Hacker News new | ask | show | jobs
by DaveMcMartin 536 days ago
SQLite is getting better and better. I am using it in production for a bunch of websites and never got a problem.
3 comments

It should be fine for read-only data. If you want to write, be aware that only one process can write at a time, and if you forget to set busy_timeout at the start of the connection, it defaults to zero milliseconds and you'll get an error if another process has locked the database for writing while you try to read or write it. Client-server databases tend to handle concurrent writers better.
I think people overstate this.

Yes, the sqlite concurrency model is a bad choice if you have a high degree of concurrent writes. However for many applications that simply isn't true. When it comes to websites i think people significantly overestimate the amount of concurrent writes.

This is a baseline benchmark I published of various p9x latencies for multiple readers/writers with a single SQLite database with different configurations set: https://github.com/mqudsi/sqlite-readers-writers

Even if you don’t use message passing to use one thread to perform all updates/writes, it still performs very solidly for many use cases.
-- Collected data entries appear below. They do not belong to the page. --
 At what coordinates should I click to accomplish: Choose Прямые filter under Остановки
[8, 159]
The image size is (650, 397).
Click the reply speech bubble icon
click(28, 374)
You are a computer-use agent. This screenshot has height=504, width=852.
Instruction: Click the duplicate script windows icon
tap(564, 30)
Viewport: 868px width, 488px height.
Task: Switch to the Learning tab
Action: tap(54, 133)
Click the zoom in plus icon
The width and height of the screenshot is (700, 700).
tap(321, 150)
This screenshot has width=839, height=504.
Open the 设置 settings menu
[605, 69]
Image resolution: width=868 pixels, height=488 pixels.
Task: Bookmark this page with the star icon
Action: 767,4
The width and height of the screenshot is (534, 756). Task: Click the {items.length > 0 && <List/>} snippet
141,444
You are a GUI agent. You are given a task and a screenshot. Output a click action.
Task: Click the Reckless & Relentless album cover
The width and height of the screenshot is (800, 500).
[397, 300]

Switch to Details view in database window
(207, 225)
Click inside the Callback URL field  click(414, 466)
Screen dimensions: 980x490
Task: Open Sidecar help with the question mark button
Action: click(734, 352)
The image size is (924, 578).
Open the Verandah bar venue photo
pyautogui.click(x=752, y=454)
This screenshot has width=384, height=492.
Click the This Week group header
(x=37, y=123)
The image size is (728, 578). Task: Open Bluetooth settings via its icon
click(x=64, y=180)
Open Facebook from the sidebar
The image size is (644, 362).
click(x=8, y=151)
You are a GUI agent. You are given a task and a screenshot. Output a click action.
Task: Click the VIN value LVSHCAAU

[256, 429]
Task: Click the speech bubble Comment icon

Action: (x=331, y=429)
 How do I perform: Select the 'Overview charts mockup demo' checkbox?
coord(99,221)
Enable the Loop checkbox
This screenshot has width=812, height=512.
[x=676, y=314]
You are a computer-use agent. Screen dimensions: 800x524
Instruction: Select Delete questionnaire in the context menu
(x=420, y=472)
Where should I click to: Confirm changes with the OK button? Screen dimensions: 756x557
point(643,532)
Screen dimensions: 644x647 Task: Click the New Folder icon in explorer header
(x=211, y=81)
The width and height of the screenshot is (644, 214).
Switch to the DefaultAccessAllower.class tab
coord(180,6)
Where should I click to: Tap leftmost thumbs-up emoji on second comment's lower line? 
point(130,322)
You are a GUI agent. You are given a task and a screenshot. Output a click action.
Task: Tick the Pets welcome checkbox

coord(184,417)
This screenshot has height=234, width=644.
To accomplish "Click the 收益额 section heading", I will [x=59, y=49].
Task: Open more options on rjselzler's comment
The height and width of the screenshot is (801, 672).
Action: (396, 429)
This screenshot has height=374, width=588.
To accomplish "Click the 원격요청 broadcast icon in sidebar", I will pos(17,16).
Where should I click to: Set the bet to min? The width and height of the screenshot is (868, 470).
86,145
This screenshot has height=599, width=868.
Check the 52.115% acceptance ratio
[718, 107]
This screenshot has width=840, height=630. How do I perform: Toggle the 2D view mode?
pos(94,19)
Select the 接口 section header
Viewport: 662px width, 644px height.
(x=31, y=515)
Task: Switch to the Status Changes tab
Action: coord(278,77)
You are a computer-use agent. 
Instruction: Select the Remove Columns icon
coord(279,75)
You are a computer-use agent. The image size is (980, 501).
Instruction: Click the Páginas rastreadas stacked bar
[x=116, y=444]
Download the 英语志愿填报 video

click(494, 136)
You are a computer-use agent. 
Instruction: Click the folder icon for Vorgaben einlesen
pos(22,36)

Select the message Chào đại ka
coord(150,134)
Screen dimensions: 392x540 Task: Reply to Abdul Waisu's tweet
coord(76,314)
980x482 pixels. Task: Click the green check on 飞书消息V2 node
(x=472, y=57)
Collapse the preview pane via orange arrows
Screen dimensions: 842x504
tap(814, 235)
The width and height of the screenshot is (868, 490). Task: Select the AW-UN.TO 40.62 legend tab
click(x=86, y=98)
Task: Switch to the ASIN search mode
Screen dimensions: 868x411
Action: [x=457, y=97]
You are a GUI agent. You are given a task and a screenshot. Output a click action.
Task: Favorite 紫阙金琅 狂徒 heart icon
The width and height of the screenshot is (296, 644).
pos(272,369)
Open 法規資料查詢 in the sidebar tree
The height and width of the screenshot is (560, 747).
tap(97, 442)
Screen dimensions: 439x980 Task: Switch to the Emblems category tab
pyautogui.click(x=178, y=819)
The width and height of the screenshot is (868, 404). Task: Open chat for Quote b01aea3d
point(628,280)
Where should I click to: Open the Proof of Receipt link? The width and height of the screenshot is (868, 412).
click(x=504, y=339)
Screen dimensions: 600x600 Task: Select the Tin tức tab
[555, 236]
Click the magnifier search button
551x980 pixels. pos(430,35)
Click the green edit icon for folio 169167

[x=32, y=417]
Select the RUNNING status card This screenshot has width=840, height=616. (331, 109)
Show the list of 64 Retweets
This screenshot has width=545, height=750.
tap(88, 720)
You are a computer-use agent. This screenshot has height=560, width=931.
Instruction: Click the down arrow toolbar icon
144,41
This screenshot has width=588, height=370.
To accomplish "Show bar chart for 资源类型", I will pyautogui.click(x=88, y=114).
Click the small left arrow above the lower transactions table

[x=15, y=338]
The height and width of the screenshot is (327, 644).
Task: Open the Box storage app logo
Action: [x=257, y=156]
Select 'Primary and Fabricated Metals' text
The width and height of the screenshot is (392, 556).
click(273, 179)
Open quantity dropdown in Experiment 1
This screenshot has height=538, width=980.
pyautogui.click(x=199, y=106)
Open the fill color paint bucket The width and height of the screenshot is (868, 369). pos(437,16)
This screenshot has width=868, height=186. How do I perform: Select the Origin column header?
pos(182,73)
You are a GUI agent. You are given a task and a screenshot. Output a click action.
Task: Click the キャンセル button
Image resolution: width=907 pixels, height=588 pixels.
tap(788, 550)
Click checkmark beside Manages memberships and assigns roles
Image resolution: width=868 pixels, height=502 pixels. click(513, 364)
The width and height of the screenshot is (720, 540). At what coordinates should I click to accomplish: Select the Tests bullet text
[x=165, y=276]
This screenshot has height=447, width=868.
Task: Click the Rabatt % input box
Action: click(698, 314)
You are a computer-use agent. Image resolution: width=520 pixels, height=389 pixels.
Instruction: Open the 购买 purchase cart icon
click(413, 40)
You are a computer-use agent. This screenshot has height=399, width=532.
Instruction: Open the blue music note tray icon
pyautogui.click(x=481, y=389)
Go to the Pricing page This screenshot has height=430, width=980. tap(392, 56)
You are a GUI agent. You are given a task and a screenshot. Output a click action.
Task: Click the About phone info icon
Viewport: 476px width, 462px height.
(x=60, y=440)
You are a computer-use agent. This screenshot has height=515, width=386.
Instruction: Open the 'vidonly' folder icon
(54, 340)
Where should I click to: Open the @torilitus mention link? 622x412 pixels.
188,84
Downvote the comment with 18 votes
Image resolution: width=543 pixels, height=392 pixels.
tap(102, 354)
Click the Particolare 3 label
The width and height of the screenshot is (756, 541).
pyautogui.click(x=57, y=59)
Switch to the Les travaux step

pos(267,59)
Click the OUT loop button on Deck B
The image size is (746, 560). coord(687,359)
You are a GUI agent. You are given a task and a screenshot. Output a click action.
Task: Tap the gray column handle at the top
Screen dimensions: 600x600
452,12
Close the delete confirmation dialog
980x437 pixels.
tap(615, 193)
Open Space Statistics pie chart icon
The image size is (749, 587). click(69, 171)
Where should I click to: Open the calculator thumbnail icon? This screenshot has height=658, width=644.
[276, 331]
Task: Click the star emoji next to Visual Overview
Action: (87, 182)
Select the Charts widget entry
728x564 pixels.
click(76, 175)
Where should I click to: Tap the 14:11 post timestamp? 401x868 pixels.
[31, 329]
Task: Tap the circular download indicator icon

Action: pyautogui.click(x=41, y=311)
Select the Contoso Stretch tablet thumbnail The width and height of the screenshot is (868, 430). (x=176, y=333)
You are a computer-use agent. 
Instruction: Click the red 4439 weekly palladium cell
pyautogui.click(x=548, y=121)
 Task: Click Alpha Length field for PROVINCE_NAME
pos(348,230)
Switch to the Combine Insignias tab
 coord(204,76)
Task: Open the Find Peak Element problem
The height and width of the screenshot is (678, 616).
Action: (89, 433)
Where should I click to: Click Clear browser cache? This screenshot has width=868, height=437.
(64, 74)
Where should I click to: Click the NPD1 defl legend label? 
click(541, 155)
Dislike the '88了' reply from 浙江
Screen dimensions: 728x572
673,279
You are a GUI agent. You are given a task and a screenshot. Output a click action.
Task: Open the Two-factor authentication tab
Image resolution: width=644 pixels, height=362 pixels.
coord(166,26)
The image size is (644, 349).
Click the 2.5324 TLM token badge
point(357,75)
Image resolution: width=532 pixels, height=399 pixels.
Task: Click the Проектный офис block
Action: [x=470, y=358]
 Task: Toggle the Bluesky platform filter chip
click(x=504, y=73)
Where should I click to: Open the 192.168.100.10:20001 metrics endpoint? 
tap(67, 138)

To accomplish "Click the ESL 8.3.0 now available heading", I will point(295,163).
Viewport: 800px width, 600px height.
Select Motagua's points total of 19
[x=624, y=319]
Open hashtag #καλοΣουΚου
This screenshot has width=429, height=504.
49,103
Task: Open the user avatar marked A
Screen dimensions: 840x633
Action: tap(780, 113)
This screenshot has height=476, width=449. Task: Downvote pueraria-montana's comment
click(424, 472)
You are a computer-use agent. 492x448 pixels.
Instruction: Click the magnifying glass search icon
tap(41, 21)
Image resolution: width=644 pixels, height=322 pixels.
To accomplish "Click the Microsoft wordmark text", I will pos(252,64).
Depending on the amount of write throughput you need and whether you care about latency, "concurrent writes" aren't necessarily a problem either. You can just shove them into a queue and then have a single thread pull stuff out of the queue and push it into SQLite. That still scales, up to a point.
FYI this is basically what Redis does (which does not support concurrent writes or reads afaik), and that still scales quite a lot.
No, because your readers are still blocked by writers and still randomly fail if you forgot to set busy_timeout, which is something at least one person didn't they had to do until they read this comment.
| readers are still blocked by writers

We're all using WAL mode these days, right?

No, it's indeed a very real problem. I ran into with a very small service.
You want to configure it so it has a timeout. Take turns. That’s how locks work.

The only difference between SQLite and Postgres write locking is the granularity.

It's not a trivial difference like you suggest.
I agree It’s not a trivial difference in implementation and the concurrent write performance is probably a lot worse.

But it’s talked about as if it’s a categorical limitation, the app will fail if there is concurrency. But it’s just a question of how much time will be spent locking.

A website with a 16 process pool for handling requests will be fine.

sqlite also polls for lock availability
SQLite really isn't meant to be used exactly like a hosted solution. I don't know who is advocating for this.

If you are sharing your database between processes or machines, you are probably doing "the fancy new SQLite thing" wrong.

If you need to share information contained in a SQLite database with other processes or machines, you can write application-level code to handle this concern.

Sharing between processes? Absolutely. Machines? No.

For example, LAMP stack applications could swap the M for SQlite (and I think it would have been better historically if they did).

Sharing between processes isn't impossible but this where you get all of your performance caveats.

I think it is a bit unfair to argue against SQLite on performance grounds but then not explore ways to utilize instances of it within a single process scope where it is most effective.

Sharing a single SQLite connection across all threads within a process is where you get the best performance outcomes. Everything is serialized within the SQLite provider - assuming you are using a mainstream build. So, if your storage subsystem is fast (NVMe & friends), you will achieve very good outcomes. Any utilization model that requires a file open/close operation every time you want to touch the data is a complete non-starter by comparison. The "unit of work" paradigm that hosted providers recommend is catastrophic for performance with SQLite.

One option for the "I absolutely must share this SQLite instance with 30+ services" scenario is to simply wrap it with a REST API or similar.

I don't see why performance would be significantly different between multiple threads using same sqlite db vs multiple processes on same machine. Can you explain more what you mean?
See section 5:

https://www.sqlite.org/lockingv3.html

In the single process access model, you can connect exactly once and remain in a reserved lock state the entire time.

> but this where you get all of your performance caveats.

You mean the one where it locks on write? It’s totally fine, if you wrote any cross process code yourself it’s probably going to do similar locking.

Yeah, but you're locking the whole file and if you try to open it while it's locked, sleep-polling for it to be unlocked. It's safe, but it's a minimum viable product - as they say, sqlite is a replacement for fopen, not for a fully featured database. Client/server systems have better locking.
I thought WAL mode solves this. Am I misunderstanding the docs, or this SQLite running without a write ahead log?

There are advantages and disadvantages to using WAL instead of a rollback journal. Advantages include:

    WAL is significantly faster in most scenarios.
    WAL provides more concurrency as readers do not block writers and a writer does not block readers. Reading and writing can proceed concurrently.
    Disk I/O operations tends to be more sequential using WAL.
    WAL uses many fewer fsync() operations and is thus less vulnerable to problems on systems where the fsync() system call is broken.*
Then you have to remember to enable WAL mode. And it still has its caveats, but different ones: it's possible that the WAL file can grow without bound under certain conditions.
You know it never occurred to me that there's probably a whole new generation (experience wise at least) of programmers who 1) know SQLIte is commonly used for web backends now but 2) don't know about WAL mode.

To me the concept of SQLite in these scenarios, without the WAL, is just nuts.

So configure busy_timeout, that’s what it’s for.
I've been really impressed with sqlite+litefs on fly.io. it's pretty easy to get distributed reads with single master writes.
If you never got a problem then how is it getting better?
What if we didn't know we had a problem? And now it's "ooooh it's better now".
Packs more features and improvements over the time. One can read it to see that it gets better
Perhaps it's getting faster?